Opinion ID: 1921960
Heading Depth: 3
Heading Rank: 3

Heading: The Need to Protect the Public, the Courts and the Legal Profession.

Text: In support of its proposed sanction of a public censure, the Hearing Committee noted that this is a unique case, stating it was completely confident in predicting that the underlying factual situation will not be repeated in the near or distant future. Hearing Committee Report at 41. We agree that it is highly unlikely that Respondent or any other member of our Bar would be faced with an identical fact pattern; so we can understand why the Hearing Committee, in the thick of the trees, might conclude that a public censure would be adequate to protect the public and the legal profession from this particular abuse in the future. We are a few steps removed from the trees; we are able to see a forest.

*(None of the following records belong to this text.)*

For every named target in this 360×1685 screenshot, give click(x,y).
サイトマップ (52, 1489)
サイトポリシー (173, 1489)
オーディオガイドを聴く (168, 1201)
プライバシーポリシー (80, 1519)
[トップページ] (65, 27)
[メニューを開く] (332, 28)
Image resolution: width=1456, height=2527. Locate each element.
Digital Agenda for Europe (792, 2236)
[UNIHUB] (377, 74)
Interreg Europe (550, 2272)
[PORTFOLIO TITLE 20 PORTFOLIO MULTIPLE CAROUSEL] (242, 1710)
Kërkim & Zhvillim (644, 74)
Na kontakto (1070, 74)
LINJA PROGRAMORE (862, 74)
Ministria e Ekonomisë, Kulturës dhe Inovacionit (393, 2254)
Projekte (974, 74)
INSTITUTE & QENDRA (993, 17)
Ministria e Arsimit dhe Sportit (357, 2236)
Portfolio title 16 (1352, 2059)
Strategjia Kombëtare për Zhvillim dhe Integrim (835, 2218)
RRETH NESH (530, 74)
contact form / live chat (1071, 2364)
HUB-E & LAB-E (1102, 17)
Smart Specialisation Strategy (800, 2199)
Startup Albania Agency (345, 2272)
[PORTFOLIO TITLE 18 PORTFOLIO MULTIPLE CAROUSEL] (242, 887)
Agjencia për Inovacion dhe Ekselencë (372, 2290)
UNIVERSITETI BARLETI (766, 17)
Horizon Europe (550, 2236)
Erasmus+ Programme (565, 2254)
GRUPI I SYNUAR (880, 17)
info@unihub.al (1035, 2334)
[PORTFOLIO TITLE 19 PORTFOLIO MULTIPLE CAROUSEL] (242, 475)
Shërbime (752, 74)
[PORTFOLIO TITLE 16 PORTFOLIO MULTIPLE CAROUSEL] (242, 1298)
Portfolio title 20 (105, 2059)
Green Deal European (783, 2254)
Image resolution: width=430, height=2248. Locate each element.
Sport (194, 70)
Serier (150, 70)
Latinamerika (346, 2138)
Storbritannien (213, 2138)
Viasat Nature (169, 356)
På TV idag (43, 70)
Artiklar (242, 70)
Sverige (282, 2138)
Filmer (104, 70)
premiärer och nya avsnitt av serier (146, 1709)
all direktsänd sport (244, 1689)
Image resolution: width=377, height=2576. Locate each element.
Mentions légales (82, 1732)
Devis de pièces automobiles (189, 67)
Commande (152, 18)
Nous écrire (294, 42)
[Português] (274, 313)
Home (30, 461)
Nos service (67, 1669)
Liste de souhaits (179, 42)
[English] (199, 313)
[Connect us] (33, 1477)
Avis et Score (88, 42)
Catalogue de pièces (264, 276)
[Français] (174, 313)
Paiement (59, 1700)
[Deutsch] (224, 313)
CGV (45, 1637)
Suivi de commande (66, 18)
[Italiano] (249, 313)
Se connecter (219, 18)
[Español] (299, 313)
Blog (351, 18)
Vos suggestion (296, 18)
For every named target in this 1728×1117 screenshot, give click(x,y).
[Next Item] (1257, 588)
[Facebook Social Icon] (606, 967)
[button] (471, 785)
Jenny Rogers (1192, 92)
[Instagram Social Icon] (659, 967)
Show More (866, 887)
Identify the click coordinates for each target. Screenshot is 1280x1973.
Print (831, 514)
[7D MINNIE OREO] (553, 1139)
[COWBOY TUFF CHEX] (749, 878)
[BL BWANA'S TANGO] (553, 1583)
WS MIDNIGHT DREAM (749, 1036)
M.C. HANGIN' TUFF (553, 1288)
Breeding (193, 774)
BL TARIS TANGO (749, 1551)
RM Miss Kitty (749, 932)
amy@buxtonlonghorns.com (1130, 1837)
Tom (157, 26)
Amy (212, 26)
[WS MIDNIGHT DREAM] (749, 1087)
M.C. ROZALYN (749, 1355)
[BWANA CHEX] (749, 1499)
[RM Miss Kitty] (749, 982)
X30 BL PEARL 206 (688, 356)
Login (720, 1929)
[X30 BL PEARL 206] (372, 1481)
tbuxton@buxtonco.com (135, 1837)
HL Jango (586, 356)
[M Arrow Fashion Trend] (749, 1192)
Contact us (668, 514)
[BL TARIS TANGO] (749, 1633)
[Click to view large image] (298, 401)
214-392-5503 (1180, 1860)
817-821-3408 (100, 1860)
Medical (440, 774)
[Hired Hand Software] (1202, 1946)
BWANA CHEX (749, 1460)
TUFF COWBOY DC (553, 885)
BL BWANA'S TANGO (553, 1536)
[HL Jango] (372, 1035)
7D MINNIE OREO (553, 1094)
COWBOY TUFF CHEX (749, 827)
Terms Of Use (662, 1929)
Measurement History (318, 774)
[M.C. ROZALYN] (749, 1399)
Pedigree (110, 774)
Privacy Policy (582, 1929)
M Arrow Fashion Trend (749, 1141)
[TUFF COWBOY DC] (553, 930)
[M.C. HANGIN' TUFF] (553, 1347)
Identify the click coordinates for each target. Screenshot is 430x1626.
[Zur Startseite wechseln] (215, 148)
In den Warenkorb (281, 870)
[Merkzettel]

Having seen the cases of attorney dishonesty that have been flowing through our system, we think it is not unlikely that some members of our Bar will be faced with a matter where a client or a friend in a difficult position seeks their assistance in resolving a dispute between two people with conflicting interests such that the attorney must balance the Rules governing the protection of client confidences against the Rules governing a conflict of interest. When that choice is presented, a light bulb must go off that an attorney has an ethical duty to immediately withdraw from the representation if the client does not permit the attorney to disclose a confidence. Good intentions and creative justifications of an alternative course of action will not suffice. The sanction that we recommend underscores the fact that when that choice involves the per se conflicts of interest rule, an attorney has an ethical obligation to act timely and in a manner that maintains a level of integrity.